Exxon Mobil Corp (XOM, Financial) experienced a daily loss of -1.58%, and a 3-month gain of 11.71%. With an Earnings Per Share (EPS) of 12.5, the question arises: Is the stock modestly overvalued? This article embarks on a valuation analysis journey to answer this question, providing a detailed examination of Exxon Mobil's intrinsic value.
Company Introduction
ExxonMobil is an integrated oil and gas company that explores for, produces, and refines oil around the world. In 2022, it produced 2.4 million barrels of liquids and 8.3 billion cubic feet of natural gas per day.

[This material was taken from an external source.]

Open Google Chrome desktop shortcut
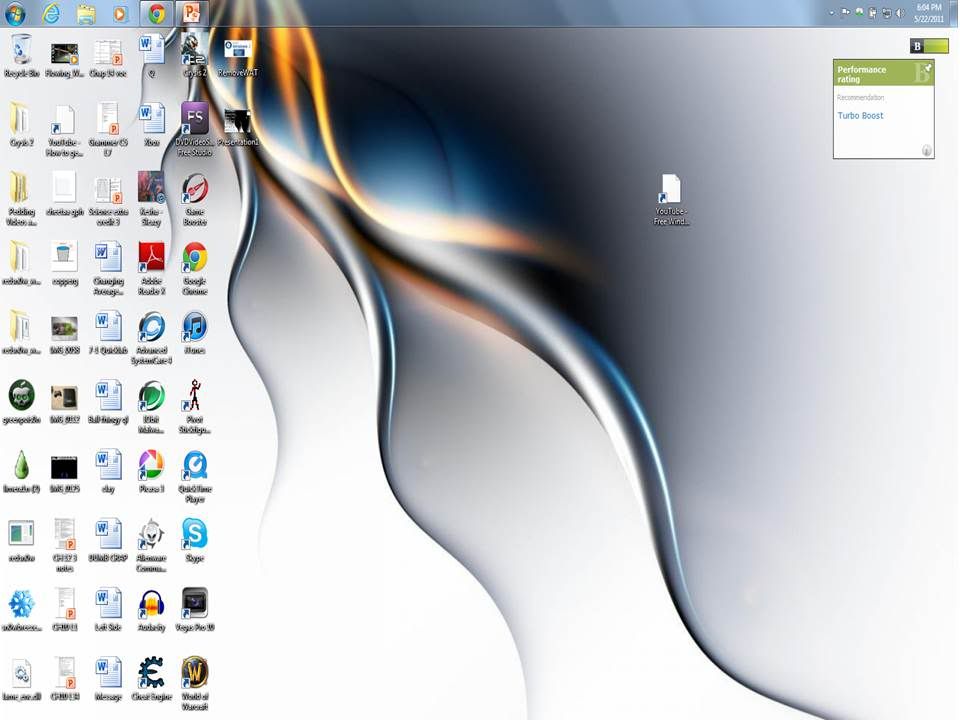Screen dimensions: 960x720 tap(194, 258)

With reserves of 17.7 billion barrels of oil equivalent, 65% of which were liquids, Exxon Mobil stands as the world's largest refiner with a total global refining capacity of 4.6 million barrels of oil per day. Additionally, it is one of the world's largest manufacturers of commodity and specialty chemicals.

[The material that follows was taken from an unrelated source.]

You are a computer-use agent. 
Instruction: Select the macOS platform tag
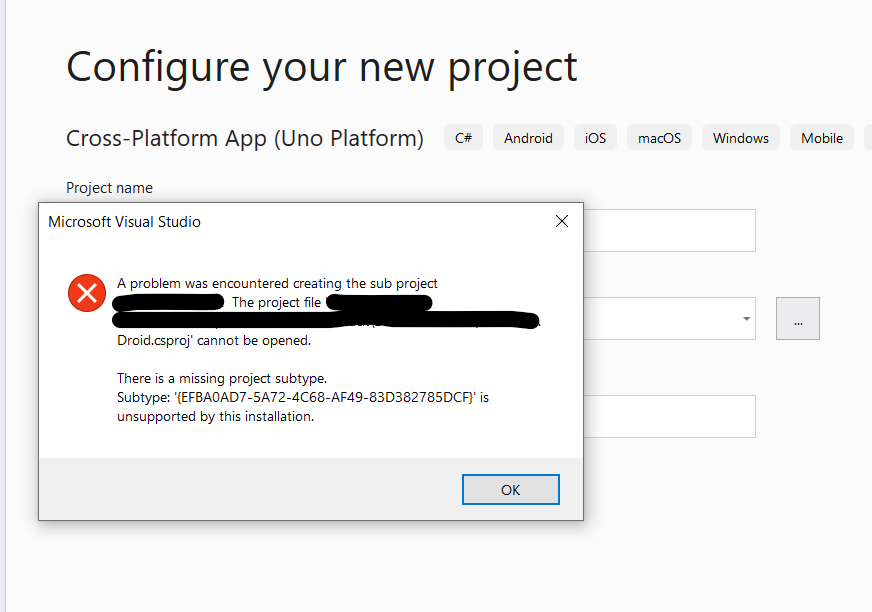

With a stock price of $117.58 per share and a market cap of $468.70 billion, Exxon Mobil's valuation compared to its GF Value of $103.38 suggests that the stock is modestly overvalued. This comparison provides a foundation for a deeper exploration of the company's value, ingeniously integrating financial assessment with essential company details.
Understanding the GF Value
The GF Value represents the current intrinsic value of a stock, derived from our exclusive method. This method is based on historical multiples (PE Ratio, PS Ratio, PB Ratio and Price-to-Free-Cash-Flow) that the stock has traded at, a GuruFocus adjustment factor based on the company's past returns and growth, and future estimates of business performance.

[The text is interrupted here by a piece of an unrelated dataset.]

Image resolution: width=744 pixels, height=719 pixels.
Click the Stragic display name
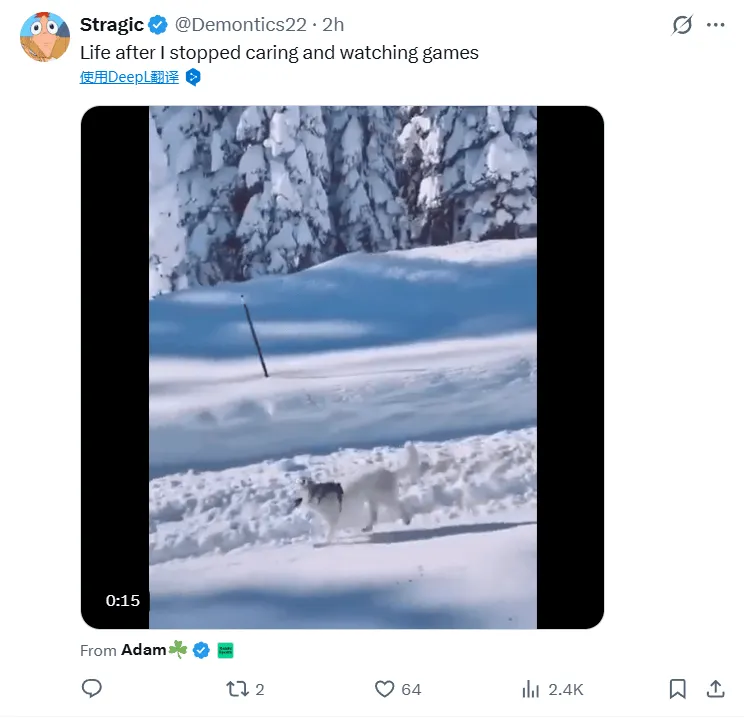(x=112, y=25)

The GF Value Line on our summary page provides an overview of the fair value that the stock should ideally trade at. If the stock price is significantly above the GF Value Line, it is overvalued, and its future return is likely to be poor. Conversely, if it is significantly below the GF Value Line, its future return will likely be higher.
Exxon Mobil (XOM, Financial) stock is estimated to be modestly overvalued based on the GuruFocus Value calculation. This suggests that the long-term return of its stock is likely to be lower than its business growth.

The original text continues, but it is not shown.